The UK Online Safety Act 2023 criminalises the sharing of intimate deepfakes — AI-generated or manipulated intimate images of real people — without their consent. This applies to individuals who share such content and creates platform liability for failing to have systems in place to detect and remove it. Beyond intimate deepfakes, the Act imposes broader safety duties on platforms: risk assessments for illegal and harmful content (including AI-generated harmful content), systems for reporting and removing such content, and transparency obligations about moderation practices. Platforms with UK users need to conduct a risk assessment under the Act that specifically addresses synthetic media.
The US regulatory landscape for synthetic media is fragmented — primarily at the state level, with some federal developments. The DEFIANCE Act (2024) creates a federal civil cause of action for victims of non-consensual AI-generated intimate images. Many states have passed or are passing laws targeting political deepfakes (requiring disclosure in political advertising), intimate deepfakes (criminal penalties), and election interference through synthetic media. California, Texas, New York, and Illinois have the most developed frameworks. For platforms operating nationally, compliance requires mapping the strictest applicable state requirement for each content category — or building a national standard based on the most demanding state laws.
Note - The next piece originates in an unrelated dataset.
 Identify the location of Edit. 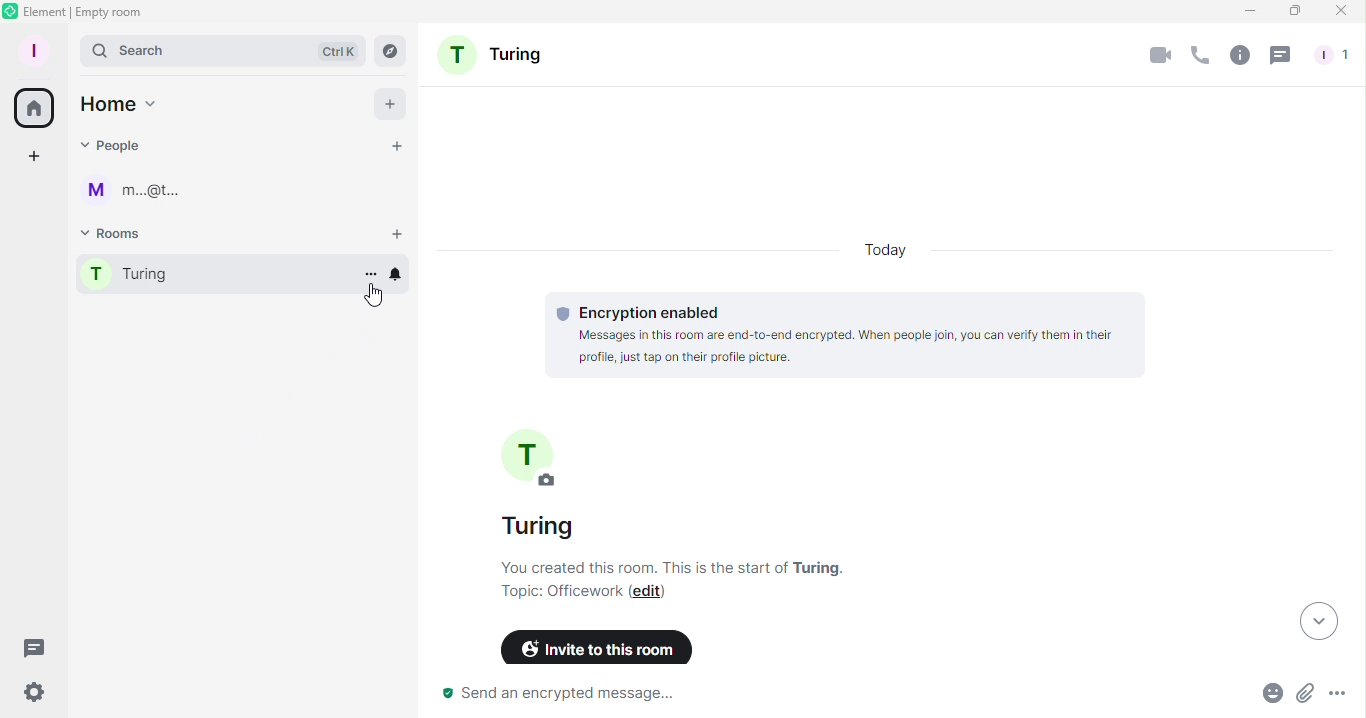
(654, 592).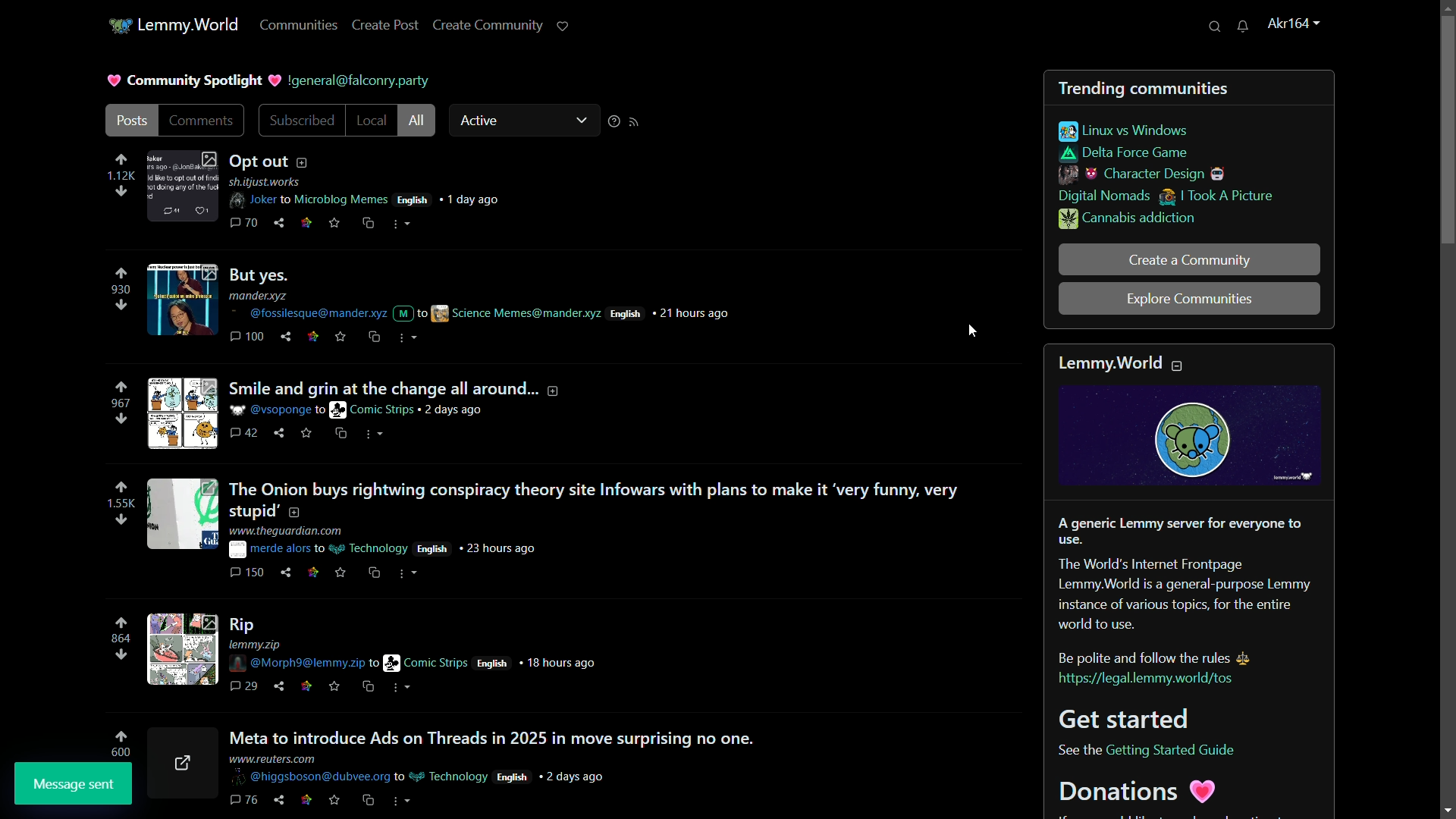 The image size is (1456, 819). I want to click on message sent pop up, so click(71, 784).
YouTube, Meta, TikTok, and LinkedIn all have policies requiring disclosure of AI-generated content — with varying technical requirements and enforcement mechanisms. YouTube requires creators to disclose AI-generated realistic content; Meta requires labelling of AI-generated images on Facebook and Instagram using industry-standard signals (C2PA, IPTC); TikTok requires labels for AI-generated content that could mislead. During election periods, these platforms apply stricter rules on political synthetic content. Platform policies are enforced through content removal, account restrictions, and demonetisation — often faster and more damaging commercially than regulatory enforcement. Compliance must address both the law and the platform rules.
The EU AI Act Article 50 includes an exemption for content that is “evidently artistic, creative, satirical or fictional” — where disclosure would be inappropriate or unnecessary given the clearly creative nature of the work. However, this exemption is narrow: the satirical or fictional nature must be evident from the content itself, not just from context. A realistic-looking deepfake video of a politician, even if intended as satire, is unlikely to qualify for the exemption if a reasonable viewer could mistake it for real. The exemption is clearer for obviously stylised, exaggerated, or animated content. We advise on where specific content types fall on this spectrum and how to document the basis for any exemption claimed.